TASK DIRECTIONS
Write out once more the lines running from the top of the entries below to the line with "Viewport: 573px width, 429px height.", both ends included.

Dataset entries
* * * * *

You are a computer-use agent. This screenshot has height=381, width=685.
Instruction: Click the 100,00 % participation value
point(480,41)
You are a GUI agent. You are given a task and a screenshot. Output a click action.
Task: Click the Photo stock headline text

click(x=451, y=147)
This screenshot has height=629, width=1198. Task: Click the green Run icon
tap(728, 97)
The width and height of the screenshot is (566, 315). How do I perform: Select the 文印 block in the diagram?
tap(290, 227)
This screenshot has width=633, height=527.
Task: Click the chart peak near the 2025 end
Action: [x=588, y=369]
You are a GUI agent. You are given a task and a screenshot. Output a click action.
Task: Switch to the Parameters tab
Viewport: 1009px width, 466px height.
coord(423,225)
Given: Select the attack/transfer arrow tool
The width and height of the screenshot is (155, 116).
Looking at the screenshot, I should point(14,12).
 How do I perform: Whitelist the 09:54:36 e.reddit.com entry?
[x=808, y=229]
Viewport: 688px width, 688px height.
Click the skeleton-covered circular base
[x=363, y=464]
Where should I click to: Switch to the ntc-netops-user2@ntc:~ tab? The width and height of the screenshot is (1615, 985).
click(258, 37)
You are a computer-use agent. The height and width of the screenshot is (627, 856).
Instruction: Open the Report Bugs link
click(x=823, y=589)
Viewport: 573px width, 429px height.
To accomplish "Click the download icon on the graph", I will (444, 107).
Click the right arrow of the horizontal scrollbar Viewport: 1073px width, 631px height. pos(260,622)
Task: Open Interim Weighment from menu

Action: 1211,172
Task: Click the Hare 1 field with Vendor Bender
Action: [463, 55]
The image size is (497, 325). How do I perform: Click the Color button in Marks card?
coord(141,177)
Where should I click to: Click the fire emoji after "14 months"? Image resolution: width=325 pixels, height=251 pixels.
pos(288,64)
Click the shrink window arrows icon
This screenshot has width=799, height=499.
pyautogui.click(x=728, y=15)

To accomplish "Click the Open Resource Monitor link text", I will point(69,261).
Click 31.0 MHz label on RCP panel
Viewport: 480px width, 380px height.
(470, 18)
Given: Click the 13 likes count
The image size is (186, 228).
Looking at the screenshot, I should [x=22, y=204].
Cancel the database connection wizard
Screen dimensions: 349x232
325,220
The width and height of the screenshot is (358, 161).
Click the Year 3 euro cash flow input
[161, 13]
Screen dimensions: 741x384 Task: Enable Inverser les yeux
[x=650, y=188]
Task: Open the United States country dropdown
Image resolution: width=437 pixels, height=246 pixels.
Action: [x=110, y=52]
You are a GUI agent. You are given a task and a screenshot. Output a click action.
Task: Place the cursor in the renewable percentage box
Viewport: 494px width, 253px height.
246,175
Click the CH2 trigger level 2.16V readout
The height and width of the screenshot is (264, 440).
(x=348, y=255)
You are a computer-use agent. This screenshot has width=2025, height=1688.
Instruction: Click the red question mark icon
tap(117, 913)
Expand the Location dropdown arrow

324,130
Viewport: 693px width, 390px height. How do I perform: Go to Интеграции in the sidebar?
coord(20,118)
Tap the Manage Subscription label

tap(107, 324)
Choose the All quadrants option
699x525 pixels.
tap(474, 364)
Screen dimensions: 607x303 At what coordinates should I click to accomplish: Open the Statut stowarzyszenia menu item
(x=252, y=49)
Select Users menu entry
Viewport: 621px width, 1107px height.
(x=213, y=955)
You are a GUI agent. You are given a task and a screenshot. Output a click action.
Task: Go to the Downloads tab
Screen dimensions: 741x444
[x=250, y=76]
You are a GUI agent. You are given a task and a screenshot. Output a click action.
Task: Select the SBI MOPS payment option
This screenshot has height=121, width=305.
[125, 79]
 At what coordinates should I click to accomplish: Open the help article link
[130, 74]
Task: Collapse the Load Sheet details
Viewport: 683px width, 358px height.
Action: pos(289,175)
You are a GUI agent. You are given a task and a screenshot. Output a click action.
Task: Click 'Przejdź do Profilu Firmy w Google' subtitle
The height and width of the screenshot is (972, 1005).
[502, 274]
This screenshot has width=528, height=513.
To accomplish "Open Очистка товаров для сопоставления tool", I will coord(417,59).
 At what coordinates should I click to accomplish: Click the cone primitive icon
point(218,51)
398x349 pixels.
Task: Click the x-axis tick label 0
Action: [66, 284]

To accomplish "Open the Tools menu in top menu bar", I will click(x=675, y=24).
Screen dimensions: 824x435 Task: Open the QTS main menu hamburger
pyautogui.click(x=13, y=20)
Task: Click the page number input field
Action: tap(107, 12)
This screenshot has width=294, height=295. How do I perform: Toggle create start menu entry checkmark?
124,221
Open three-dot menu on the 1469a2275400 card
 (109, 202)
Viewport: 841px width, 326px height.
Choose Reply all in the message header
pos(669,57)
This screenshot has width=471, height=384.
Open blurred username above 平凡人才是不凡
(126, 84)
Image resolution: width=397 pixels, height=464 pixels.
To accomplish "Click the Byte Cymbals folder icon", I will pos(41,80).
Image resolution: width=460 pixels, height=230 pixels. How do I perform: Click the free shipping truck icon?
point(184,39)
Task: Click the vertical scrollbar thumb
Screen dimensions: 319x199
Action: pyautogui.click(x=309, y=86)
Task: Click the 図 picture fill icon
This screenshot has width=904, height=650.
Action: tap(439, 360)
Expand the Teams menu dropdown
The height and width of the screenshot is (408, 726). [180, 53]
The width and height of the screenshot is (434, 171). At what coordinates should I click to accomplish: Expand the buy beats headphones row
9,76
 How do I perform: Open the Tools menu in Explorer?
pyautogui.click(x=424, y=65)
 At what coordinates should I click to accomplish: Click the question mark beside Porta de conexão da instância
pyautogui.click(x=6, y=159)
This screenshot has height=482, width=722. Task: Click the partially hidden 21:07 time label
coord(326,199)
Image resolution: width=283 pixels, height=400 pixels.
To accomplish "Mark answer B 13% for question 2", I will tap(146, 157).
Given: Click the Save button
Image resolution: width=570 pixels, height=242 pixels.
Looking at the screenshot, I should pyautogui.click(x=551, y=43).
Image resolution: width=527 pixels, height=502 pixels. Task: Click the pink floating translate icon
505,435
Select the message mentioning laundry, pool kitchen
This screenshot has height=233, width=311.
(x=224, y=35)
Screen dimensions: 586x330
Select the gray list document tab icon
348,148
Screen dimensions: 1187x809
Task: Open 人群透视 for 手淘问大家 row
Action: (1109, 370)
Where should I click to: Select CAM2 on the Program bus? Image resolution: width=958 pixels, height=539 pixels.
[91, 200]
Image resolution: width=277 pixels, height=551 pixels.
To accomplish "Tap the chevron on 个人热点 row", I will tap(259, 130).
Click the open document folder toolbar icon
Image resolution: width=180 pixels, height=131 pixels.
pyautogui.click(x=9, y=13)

* * * * *

RESULT BELOW
You are a computer-use agent. This screenshot has height=381, width=685.
Instruction: Click the 100,00 % participation value
point(480,41)
You are a GUI agent. You are given a task and a screenshot. Output a click action.
Task: Click the Photo stock headline text

click(x=451, y=147)
This screenshot has height=629, width=1198. Task: Click the green Run icon
tap(728, 97)
The width and height of the screenshot is (566, 315). How do I perform: Select the 文印 block in the diagram?
tap(290, 227)
This screenshot has width=633, height=527.
Task: Click the chart peak near the 2025 end
Action: [x=588, y=369]
You are a GUI agent. You are given a task and a screenshot. Output a click action.
Task: Switch to the Parameters tab
Viewport: 1009px width, 466px height.
coord(423,225)
Given: Select the attack/transfer arrow tool
The width and height of the screenshot is (155, 116).
Looking at the screenshot, I should point(14,12).
 How do I perform: Whitelist the 09:54:36 e.reddit.com entry?
[x=808, y=229]
Viewport: 688px width, 688px height.
Click the skeleton-covered circular base
[x=363, y=464]
Where should I click to: Switch to the ntc-netops-user2@ntc:~ tab? The width and height of the screenshot is (1615, 985).
click(258, 37)
You are a computer-use agent. The height and width of the screenshot is (627, 856).
Instruction: Open the Report Bugs link
click(x=823, y=589)
Viewport: 573px width, 429px height.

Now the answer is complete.